P. Perekhrestenko y coautores (2001) señalan acertadamente que el trasplante de células madre de sangre de cordón umbilical debería ocupar el lugar que le corresponde en el complejo de medidas terapéuticas para superar las depresiones hematopoyéticas de diversa génesis, ya que las células madre de sangre de cordón umbilical presentan varias ventajas significativas, entre las que destacan la relativa simplicidad de su obtención, la ausencia de riesgo para el donante, la baja contaminación viral de las células neonatales y el coste comparativamente bajo del trasplante. Algunos autores señalan que el trasplante de células de sangre de cordón umbilical se acompaña con menos frecuencia de complicaciones asociadas a la reacción de injerto contra huésped que el trasplante de células de médula ósea, lo que se debe, en su opinión, a la débil expresión de los antígenos HLA-DR en las células de sangre de cordón umbilical y a su inmadurez. Sin embargo, la principal población de células nucleadas en la sangre del cordón son los linfocitos T (células CD3 positivas), cuyo contenido es de alrededor del 50%, lo que es un 20% menos que en la sangre periférica de un adulto, pero las diferencias fenotípicas en las subpoblaciones de células T de estas fuentes son insignificantes.
Entre los factores que influyen directamente en la tasa de supervivencia del trasplante de células madre de sangre de cordón umbilical, cabe destacar la edad de los pacientes (los mejores resultados se observan en receptores de entre uno y cinco años), el diagnóstico precoz de la enfermedad y el tipo de leucemia (la eficacia es significativamente mayor en la leucemia aguda). La dosis de células madre nucleadas de sangre de cordón umbilical, así como su compatibilidad HLA con el receptor, son de gran importancia. No es casualidad que el análisis de la eficacia clínica del trasplante de células madre de sangre de cordón umbilical en oncohematología muestre los mejores resultados terapéuticos con trasplantes emparentados: la supervivencia libre de recaída a un año en este caso alcanza el 63%, mientras que con trasplantes no emparentados, solo el 29%.

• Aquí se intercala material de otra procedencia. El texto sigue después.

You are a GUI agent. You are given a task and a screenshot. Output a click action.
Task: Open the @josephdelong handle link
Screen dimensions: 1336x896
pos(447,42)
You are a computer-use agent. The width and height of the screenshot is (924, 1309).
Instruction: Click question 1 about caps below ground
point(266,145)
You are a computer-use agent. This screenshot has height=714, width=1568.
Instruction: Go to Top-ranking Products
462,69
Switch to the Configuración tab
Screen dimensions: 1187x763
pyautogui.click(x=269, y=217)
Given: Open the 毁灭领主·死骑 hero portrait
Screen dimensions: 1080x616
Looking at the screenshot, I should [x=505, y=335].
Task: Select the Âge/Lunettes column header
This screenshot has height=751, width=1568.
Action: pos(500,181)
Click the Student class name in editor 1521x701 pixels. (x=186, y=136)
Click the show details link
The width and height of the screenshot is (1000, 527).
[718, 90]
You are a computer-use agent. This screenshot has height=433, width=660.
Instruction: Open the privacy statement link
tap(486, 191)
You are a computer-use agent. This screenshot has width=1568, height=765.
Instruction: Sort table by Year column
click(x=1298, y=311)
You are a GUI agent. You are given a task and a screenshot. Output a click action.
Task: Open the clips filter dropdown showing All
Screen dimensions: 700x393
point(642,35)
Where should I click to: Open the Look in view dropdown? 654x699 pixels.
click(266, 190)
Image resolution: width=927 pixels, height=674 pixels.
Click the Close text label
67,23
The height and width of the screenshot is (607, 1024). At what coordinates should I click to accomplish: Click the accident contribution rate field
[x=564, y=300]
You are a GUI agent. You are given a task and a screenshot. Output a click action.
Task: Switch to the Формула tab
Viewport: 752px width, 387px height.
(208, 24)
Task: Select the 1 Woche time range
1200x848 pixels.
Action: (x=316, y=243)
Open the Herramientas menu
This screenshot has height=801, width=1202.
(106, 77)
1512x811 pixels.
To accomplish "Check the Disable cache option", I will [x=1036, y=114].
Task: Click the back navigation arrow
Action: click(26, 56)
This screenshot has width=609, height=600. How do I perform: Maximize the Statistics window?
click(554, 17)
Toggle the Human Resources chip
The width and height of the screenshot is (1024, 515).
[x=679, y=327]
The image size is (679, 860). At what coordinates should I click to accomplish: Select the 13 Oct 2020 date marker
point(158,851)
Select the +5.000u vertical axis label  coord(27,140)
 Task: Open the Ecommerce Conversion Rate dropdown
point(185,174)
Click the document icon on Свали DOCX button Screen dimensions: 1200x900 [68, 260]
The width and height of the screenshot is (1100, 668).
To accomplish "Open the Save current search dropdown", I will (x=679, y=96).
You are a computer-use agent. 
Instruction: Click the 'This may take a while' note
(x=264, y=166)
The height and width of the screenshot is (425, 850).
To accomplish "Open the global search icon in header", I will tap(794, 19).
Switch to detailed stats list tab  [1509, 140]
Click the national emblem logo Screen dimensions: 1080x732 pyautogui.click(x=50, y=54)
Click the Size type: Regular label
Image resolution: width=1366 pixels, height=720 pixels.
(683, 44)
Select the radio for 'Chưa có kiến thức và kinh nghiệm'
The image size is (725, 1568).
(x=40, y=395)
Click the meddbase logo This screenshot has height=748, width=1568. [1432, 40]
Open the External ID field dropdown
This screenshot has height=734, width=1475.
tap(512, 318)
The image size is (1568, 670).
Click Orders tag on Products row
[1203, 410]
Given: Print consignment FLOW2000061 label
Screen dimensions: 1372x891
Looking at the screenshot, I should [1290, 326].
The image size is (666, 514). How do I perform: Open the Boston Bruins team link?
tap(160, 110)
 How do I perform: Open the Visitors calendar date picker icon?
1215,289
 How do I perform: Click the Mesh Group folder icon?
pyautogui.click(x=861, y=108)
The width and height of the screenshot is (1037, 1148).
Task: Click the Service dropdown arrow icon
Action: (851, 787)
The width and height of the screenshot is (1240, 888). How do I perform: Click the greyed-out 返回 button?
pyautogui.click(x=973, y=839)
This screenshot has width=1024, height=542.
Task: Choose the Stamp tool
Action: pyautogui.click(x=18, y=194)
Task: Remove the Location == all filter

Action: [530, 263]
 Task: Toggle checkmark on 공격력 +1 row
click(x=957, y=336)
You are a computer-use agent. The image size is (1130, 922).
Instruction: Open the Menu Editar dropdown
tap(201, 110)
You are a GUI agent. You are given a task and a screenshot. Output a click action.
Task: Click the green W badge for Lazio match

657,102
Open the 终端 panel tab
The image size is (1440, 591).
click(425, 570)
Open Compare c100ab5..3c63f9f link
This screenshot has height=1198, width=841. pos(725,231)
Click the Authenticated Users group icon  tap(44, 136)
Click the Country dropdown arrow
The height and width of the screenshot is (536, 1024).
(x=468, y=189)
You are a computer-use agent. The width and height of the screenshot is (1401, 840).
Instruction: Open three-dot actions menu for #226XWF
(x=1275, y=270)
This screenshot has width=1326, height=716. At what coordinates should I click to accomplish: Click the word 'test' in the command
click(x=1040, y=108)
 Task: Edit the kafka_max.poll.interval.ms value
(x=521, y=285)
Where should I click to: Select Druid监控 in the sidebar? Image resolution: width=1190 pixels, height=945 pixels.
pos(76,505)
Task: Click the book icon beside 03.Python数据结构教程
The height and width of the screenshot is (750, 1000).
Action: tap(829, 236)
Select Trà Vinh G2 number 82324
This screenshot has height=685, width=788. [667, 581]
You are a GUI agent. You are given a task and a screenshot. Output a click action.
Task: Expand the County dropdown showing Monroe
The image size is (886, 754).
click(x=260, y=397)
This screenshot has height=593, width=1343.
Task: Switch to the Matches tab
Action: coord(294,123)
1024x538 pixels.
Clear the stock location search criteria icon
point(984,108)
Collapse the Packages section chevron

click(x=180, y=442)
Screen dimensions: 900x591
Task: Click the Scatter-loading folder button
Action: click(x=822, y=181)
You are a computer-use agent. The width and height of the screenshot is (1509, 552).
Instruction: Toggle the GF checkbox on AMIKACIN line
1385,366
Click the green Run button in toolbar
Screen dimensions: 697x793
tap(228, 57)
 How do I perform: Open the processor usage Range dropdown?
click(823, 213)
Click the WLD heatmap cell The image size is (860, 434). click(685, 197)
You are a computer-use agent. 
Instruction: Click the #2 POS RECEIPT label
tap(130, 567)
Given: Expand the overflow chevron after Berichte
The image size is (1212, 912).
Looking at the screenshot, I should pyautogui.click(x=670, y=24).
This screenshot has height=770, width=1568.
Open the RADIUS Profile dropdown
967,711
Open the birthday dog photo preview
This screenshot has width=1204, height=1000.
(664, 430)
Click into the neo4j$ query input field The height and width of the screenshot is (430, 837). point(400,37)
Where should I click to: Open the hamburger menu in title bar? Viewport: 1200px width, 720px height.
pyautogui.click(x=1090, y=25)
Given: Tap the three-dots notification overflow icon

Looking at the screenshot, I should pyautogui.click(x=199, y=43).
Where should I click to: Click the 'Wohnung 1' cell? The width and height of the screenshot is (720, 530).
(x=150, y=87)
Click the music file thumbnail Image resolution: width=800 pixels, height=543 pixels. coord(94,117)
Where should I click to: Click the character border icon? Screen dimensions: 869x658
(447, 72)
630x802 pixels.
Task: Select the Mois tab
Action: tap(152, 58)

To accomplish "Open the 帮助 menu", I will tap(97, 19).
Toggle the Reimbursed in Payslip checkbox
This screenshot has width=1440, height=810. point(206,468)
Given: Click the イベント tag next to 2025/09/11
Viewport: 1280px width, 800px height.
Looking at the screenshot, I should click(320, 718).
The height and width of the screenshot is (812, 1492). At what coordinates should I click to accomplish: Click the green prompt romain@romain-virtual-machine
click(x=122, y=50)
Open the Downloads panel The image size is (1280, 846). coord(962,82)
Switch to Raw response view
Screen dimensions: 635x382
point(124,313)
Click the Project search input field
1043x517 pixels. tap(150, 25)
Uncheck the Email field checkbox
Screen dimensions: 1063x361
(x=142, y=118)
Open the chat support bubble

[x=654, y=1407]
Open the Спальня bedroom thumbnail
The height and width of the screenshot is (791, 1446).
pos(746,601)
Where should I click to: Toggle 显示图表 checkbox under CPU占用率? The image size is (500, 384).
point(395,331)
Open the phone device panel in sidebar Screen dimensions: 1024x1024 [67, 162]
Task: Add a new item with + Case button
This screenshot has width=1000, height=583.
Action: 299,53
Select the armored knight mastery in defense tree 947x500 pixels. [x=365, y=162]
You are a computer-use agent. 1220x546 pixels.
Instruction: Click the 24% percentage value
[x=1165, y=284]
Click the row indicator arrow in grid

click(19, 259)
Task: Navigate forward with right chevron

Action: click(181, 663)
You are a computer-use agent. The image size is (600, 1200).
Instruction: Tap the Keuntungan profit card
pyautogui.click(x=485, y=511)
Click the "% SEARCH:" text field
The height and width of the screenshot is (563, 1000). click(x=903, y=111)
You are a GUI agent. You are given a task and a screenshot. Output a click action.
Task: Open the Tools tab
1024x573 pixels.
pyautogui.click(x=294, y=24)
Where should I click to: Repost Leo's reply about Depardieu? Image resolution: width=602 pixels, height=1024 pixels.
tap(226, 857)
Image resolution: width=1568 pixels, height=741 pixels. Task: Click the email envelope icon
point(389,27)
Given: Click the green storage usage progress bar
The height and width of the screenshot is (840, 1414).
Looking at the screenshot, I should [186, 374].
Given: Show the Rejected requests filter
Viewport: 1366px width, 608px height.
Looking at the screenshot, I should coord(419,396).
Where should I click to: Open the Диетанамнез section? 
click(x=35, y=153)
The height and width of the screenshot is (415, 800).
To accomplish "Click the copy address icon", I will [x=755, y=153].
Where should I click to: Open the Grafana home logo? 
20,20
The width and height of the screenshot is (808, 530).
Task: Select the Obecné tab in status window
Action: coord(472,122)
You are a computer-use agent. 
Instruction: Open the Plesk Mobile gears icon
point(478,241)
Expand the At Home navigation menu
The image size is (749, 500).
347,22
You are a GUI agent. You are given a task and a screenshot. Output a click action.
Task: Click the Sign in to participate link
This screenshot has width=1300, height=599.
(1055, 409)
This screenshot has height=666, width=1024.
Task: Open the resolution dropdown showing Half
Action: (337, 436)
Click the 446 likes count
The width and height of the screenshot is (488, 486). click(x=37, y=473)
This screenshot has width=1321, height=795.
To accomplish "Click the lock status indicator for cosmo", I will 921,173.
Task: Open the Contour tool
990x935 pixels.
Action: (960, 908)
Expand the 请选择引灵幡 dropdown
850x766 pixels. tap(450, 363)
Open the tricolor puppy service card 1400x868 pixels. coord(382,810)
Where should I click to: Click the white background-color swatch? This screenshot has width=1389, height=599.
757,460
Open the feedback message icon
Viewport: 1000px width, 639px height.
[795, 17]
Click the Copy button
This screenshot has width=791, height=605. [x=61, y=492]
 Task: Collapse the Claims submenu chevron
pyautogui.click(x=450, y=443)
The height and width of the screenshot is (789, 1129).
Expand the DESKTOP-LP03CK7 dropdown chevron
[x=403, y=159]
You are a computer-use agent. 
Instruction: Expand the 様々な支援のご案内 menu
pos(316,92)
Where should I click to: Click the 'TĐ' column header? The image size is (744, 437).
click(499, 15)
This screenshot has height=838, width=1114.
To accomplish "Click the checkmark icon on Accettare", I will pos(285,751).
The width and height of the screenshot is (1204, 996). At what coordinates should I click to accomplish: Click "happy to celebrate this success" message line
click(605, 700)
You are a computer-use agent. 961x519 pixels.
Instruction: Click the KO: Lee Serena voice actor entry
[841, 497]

Por lo tanto, la presencia de un gran número de células madre en la sangre del cordón umbilical y la alta capacidad de repoblación de las células madre hematopoyéticas neonatales permiten que se utilicen para el trasplante alogénico en pacientes oncohematológicos. Sin embargo, debe tenerse en cuenta que la recapitulación de la hematopoyesis después del trasplante de células hematopoyéticas de la sangre del cordón umbilical se "extiende en el tiempo": la restauración del contenido de neutrófilos en la sangre periférica generalmente se observa al final de la sexta semana, y la trombocitopenia generalmente desaparece después de 6 meses. Además, la inmadurez de las células hematopoyéticas de la sangre del cordón umbilical no excluye los conflictos inmunológicos: se observa enfermedad de injerto contra huésped aguda y crónica grave en el 23 y el 25% de los receptores, respectivamente. Se observan recaídas de leucemia aguda al final del primer año después del trasplante de células de la sangre del cordón umbilical en el 26% de los casos.